>> start Text block
M Oehm · Accepted Answer · 2014-09-01T08:30:03.453

Edit Oh dear! Just after I have acknowledged that my answer misses the point, it got accepted. I've left the original answer as it is and explain the idea behind my algorithm and how it is inferior to the original solution after the fold.

This particular problem should be treated as "all integers with 18 digits" rather than "all integers between 1 and 10^18". (For the digit sum, numbers with fewer than 18 digits can be treated as 18-digit numbers with leading zeros.)

Then you can use an algorithm that spreads from the bottom up, just like the sieve of Erathostenes spreads across all non-primes.

Start with an array of digit counts dig for the digits 1 to 9 representing 0, i.e. all zeros. (The number of zeros can be calculated as 18 - sum(dig). Then you can recurse like this:

recurse(dig[], pos) {
    if (digitsum(dig) > 60) return;

    if (digitsum(dig) == 60) {
        count += poss(dig)
    } else {
        if (pos < 9) recurse(dig, pos + 1);
        if (sum(dig) < 18) {
            dig[pos]++;
            recurse(dig, pos);
            dig[pos]--;
        }  
    }
}

That way you treat all combinations of digit counts and return if you exceed 60. When you hit 60 exactly, you must calculate the number of possible numbers that correspond to that digit count:

poss(dig) = 18! / prod(dig[i]!)
>> end Text block
### Written problem A
According to the forum answer, how should this particular problem be treated instead of as "all integers between 1 and 10^18"?
### Written problem B
Reproduce the forum answer from "Start with an" up to and including "count += poss(dig)", swapping "recurse" for "descend".
### Written problem C
Pick up the forum answer on counting 18-digit numbers by digit sum where it stops, and write the next part.
>> start Records
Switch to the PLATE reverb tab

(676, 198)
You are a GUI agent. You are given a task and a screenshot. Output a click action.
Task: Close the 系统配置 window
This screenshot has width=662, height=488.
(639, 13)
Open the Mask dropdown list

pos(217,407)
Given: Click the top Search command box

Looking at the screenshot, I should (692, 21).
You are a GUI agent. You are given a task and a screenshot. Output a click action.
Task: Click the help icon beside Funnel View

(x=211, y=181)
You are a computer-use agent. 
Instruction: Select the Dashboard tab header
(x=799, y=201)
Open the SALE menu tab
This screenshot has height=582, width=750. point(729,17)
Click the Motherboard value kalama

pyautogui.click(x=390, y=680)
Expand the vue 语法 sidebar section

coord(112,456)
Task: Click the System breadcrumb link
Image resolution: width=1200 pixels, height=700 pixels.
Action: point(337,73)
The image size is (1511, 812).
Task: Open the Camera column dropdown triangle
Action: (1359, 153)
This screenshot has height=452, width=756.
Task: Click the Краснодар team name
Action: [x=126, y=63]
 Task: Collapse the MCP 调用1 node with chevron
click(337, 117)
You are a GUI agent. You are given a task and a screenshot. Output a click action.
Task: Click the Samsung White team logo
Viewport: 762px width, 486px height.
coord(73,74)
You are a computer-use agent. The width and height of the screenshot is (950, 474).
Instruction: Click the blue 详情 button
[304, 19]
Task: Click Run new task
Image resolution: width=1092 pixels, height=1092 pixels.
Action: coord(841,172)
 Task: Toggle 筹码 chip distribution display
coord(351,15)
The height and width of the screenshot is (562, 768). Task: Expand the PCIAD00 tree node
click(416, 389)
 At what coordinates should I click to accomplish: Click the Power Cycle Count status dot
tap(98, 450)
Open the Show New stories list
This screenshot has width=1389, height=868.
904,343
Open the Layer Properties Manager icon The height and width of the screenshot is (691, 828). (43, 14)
>> end Records
### Final answer A
As "all integers with 18 digits."

### Final answer B
Start with an array of digit counts dig for the digits 1 to 9 representing 0, i.e. all zeros. (The number of zeros can be calculated as 18 - sum(dig). Then you can descend like this:

descend(dig[], pos) {
    if (digitsum(dig) > 60) return;

    if (digitsum(dig) == 60) {
        count += poss(dig)

### Final answer C
The product of the factorials prod(dig[i]!)must include the factorial of zeros. (And, of course, 0! == 1.)

That approach should be fast enough if you keep track of the sum so far and precalculate the factorials. It doesn't work if you want to calculate all numbers with a digit sum of 60 between 50 and 5,000,000,000, say.

Addendum The framework that you have linked to can treat any range from A to B. Here, let's focus on ranges from 0 to 10^n, that is n-digit numbers where numbers with fewer digits are considered to have leading zeros.

The idea of my algorithm is not to enumerate all numbers, but to consider counts of digits. For example if my number has 5x the digit 9 and 3x the digit 5, the digit sum is 60. Now we have to find how many numbers of 18 digits satisfy that condition. 590,050,005,090,900,099 is one such number, but all unique permutations of this number are valid, too. The number has 18 - (5 + 3) = 10 zeros, hence this combination has

N(5x9, 3x5) = 18! / (5! * 3! * 10!)

permutations.

The algorithms must enumerate all permutations. It keeps track of the enumerations in an array, dig:

     ^ count
     |
2x   ...  ...  ...  ...  ...  ...  ...  ...  ... 

1x   ...  ...  ...  ...  ...  ...  ...  ...  ...  

0x   ...  ...  ...  ...  ...  ...  ...  ...  ...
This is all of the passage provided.